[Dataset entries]
* * * *
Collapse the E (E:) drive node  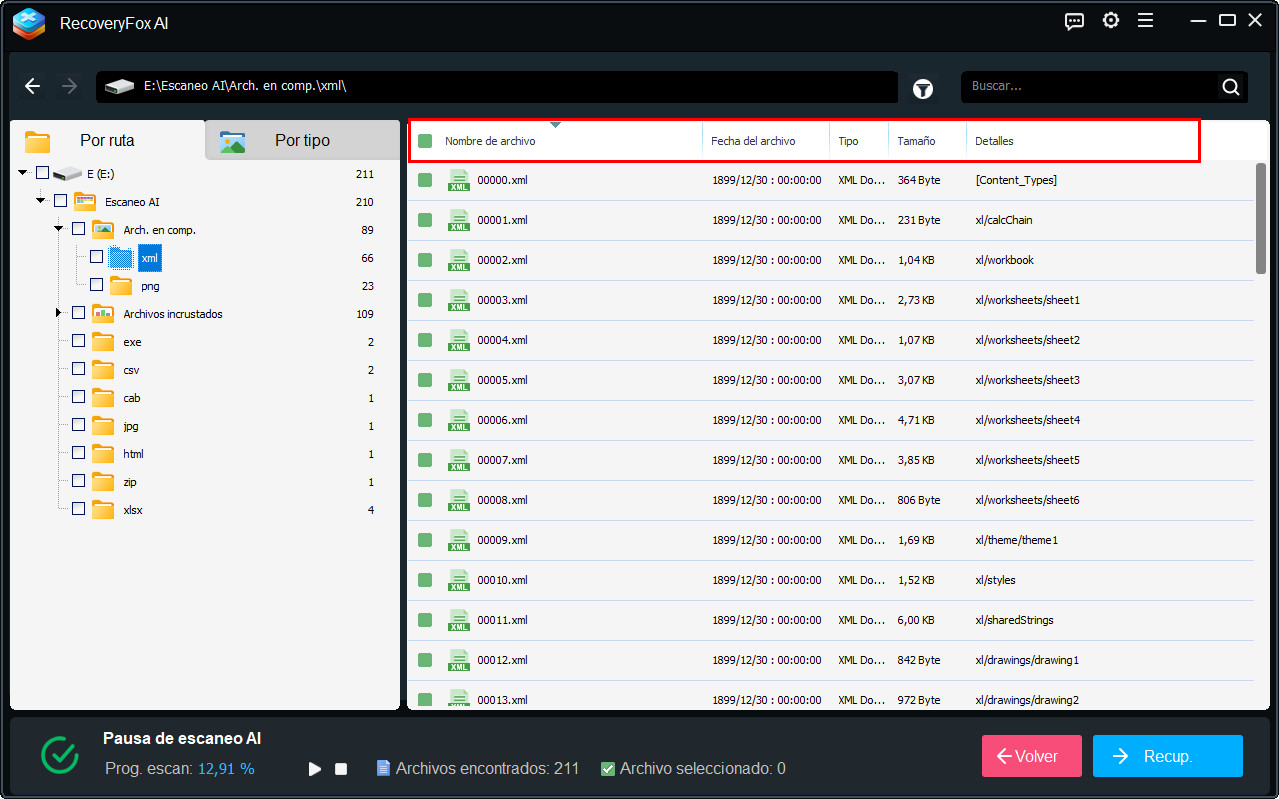click(x=23, y=173)
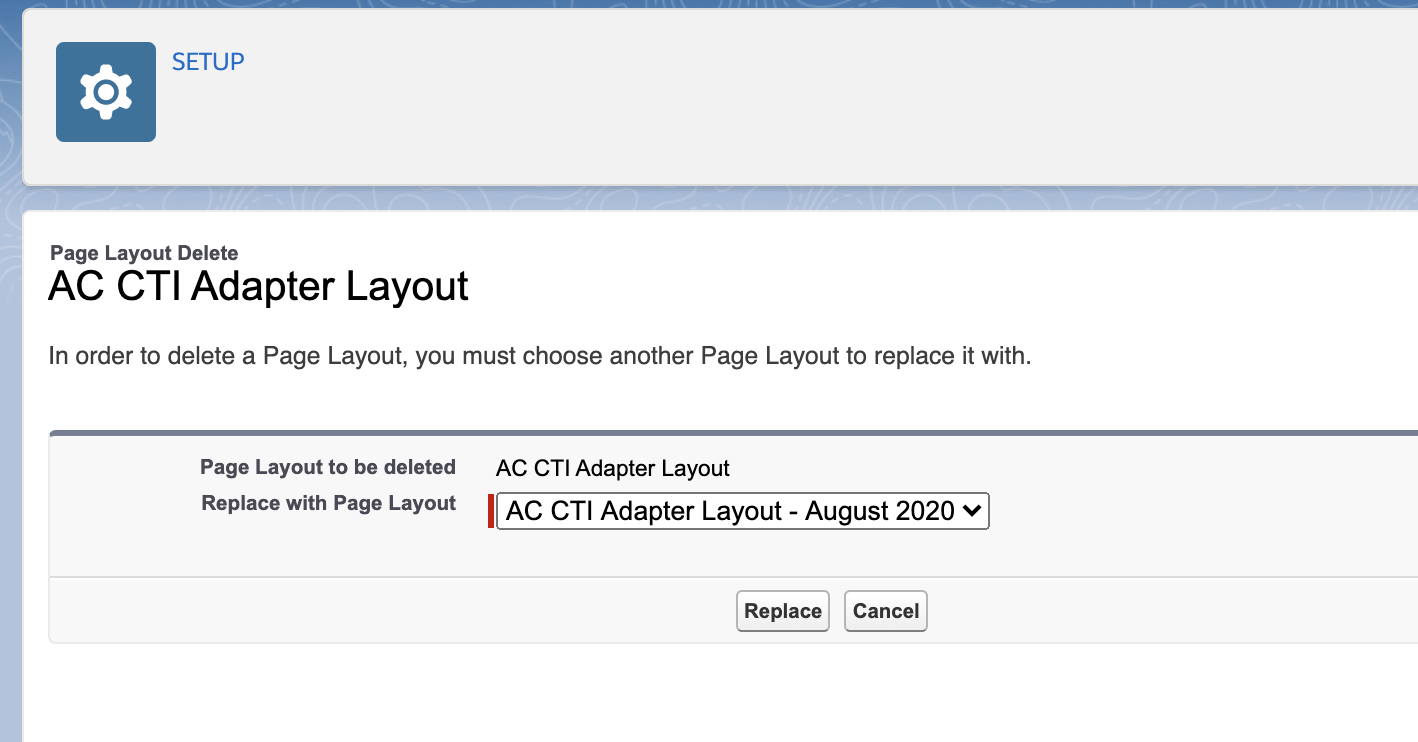Click the Replace with Page Layout label

[329, 503]
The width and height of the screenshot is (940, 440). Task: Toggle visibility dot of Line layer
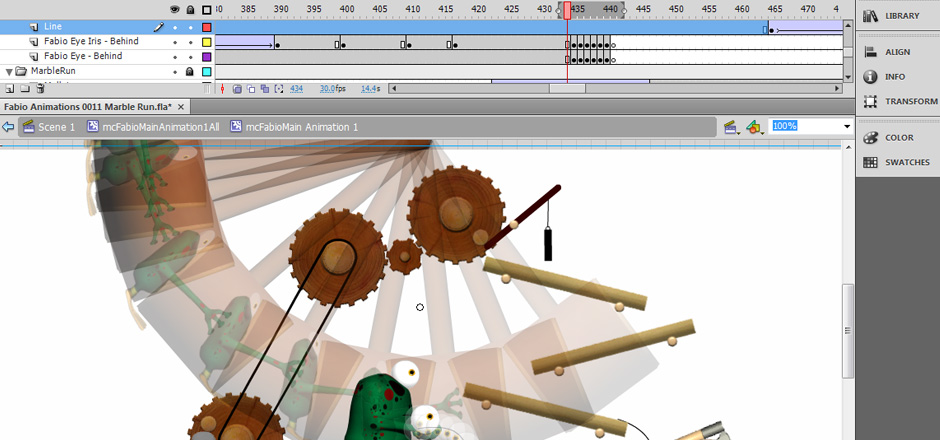(x=175, y=27)
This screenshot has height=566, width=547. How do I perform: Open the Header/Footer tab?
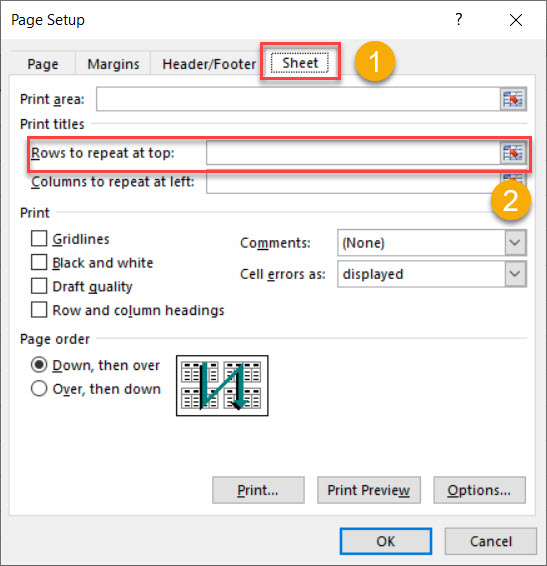tap(209, 64)
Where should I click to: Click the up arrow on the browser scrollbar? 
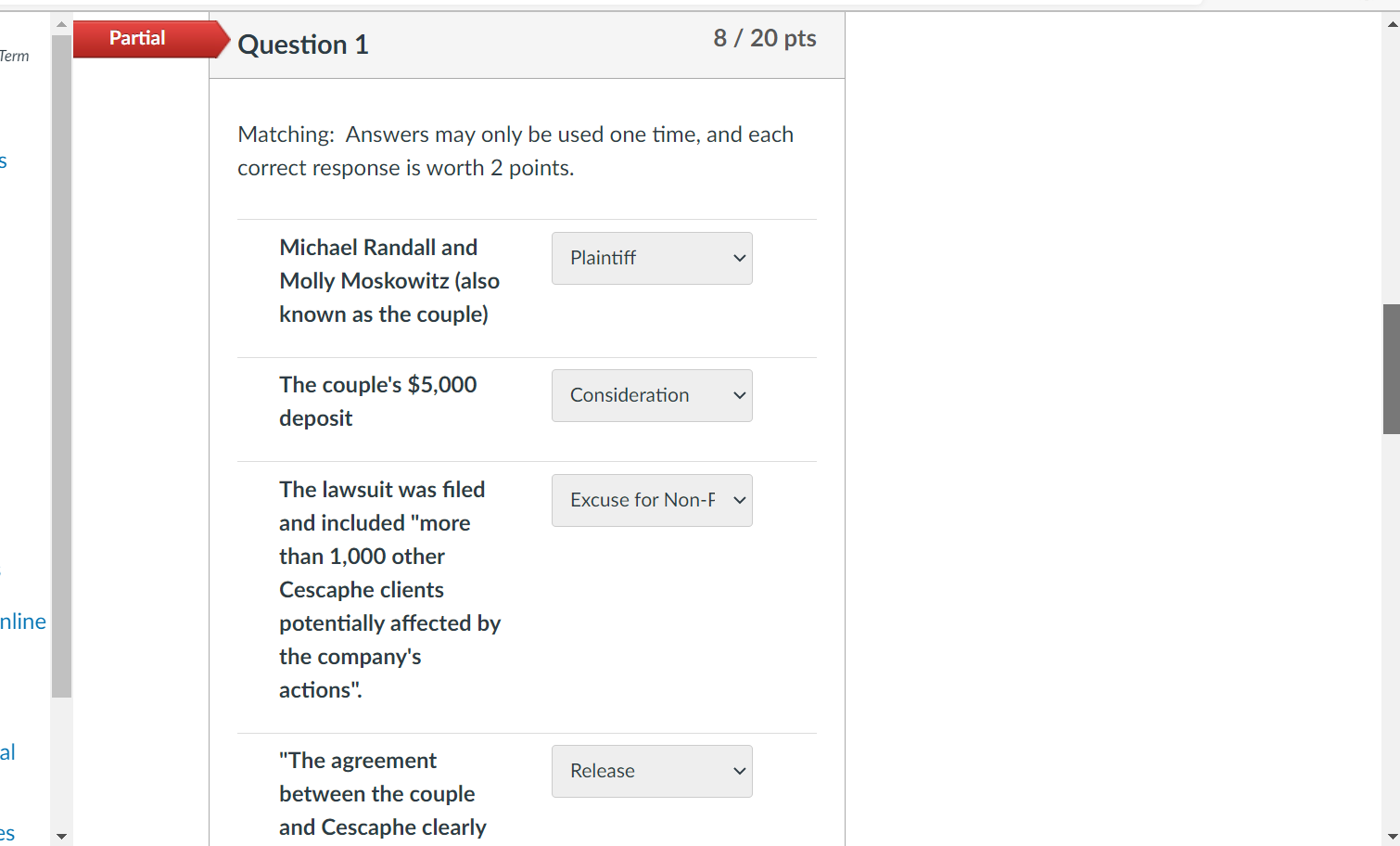point(1392,8)
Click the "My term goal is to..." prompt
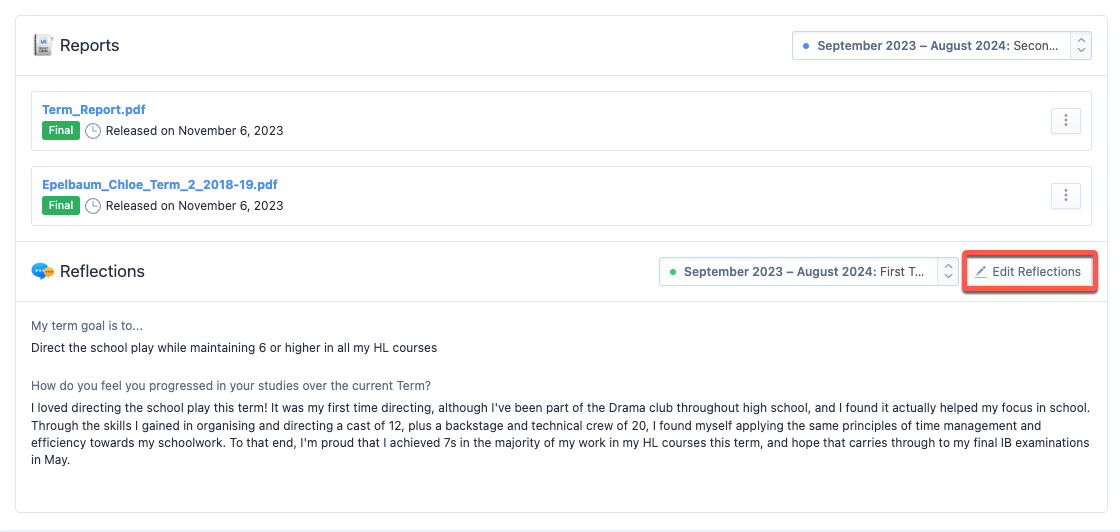Screen dimensions: 1120x532 pyautogui.click(x=86, y=326)
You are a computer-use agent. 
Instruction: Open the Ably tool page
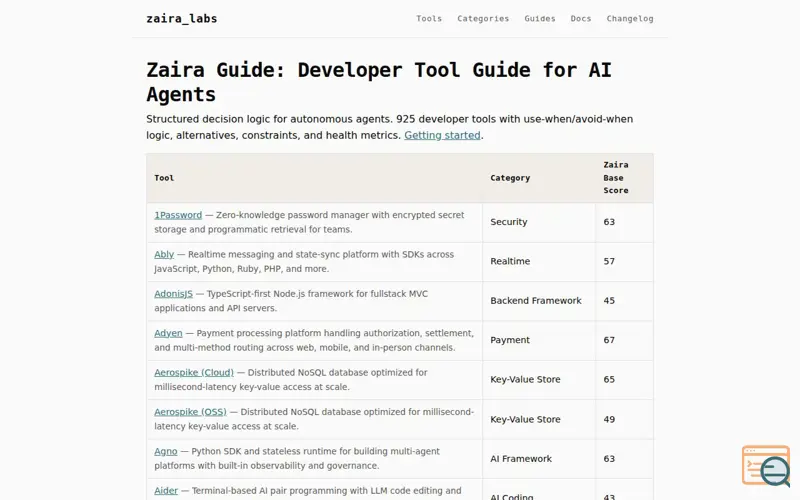(164, 254)
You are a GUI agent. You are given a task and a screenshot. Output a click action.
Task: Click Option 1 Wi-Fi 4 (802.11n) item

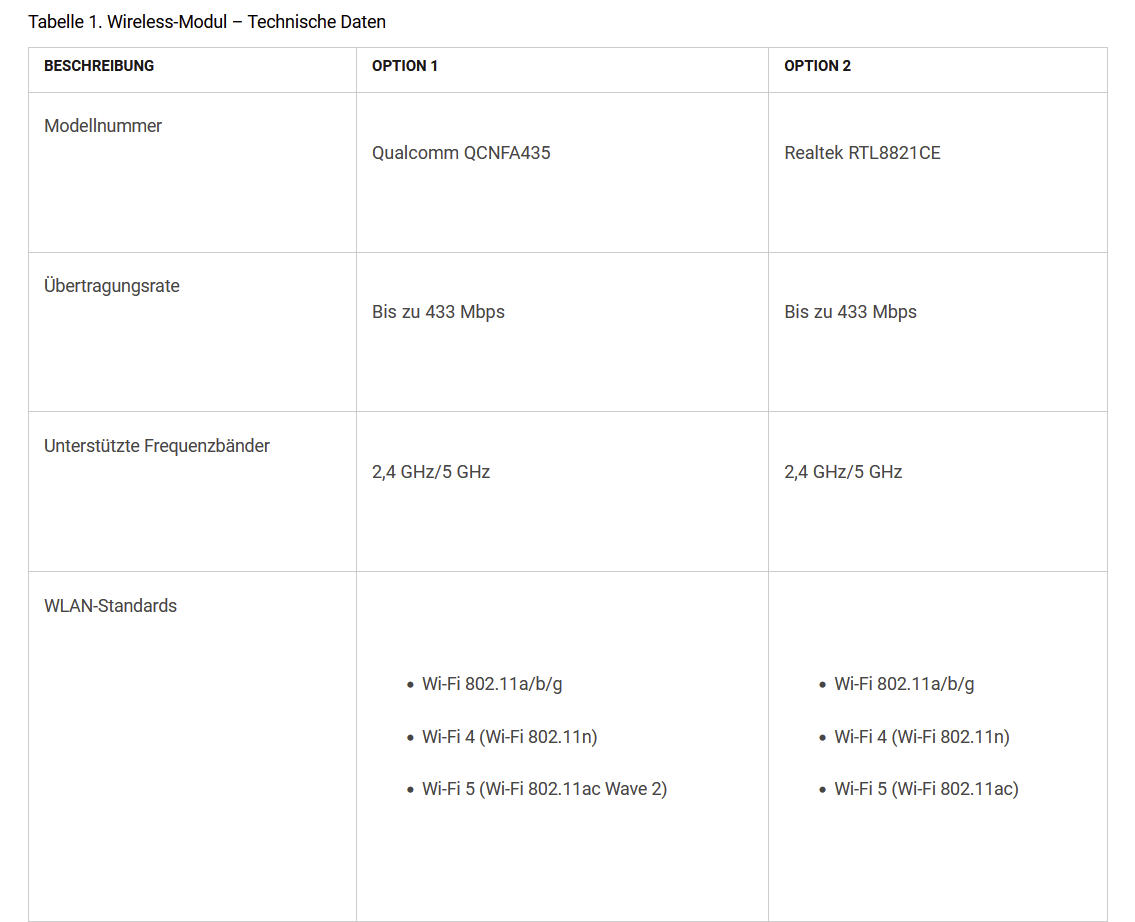click(x=510, y=737)
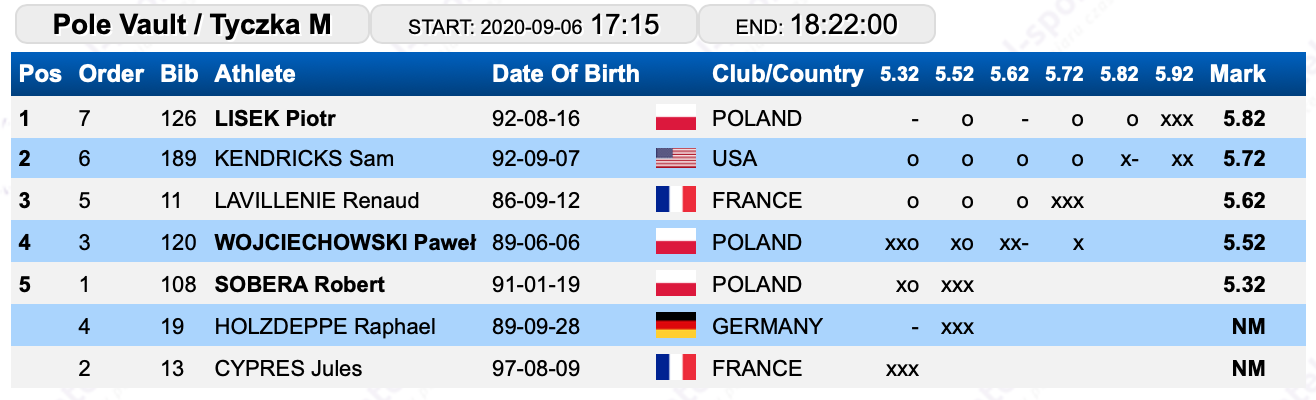Select SOBERA Robert athlete name
The height and width of the screenshot is (400, 1316).
coord(300,285)
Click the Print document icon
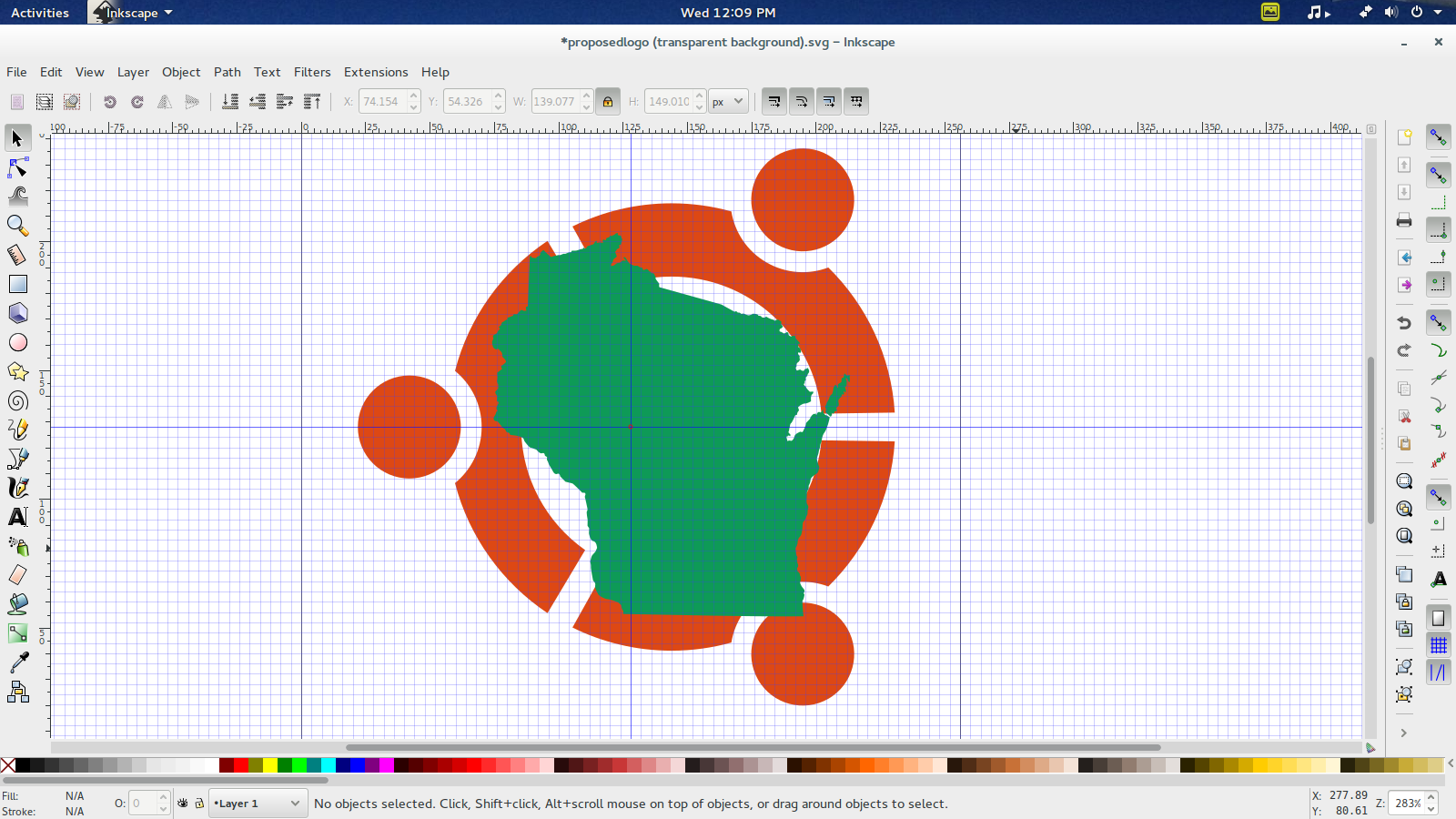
* * * *
## The problem
Which lines of the records hold the string "agent"? Copy each one.

## Exercise result
You are a computer-use agent. 
You are a GUI agent. You are given a task and a screenshot. Output a click action.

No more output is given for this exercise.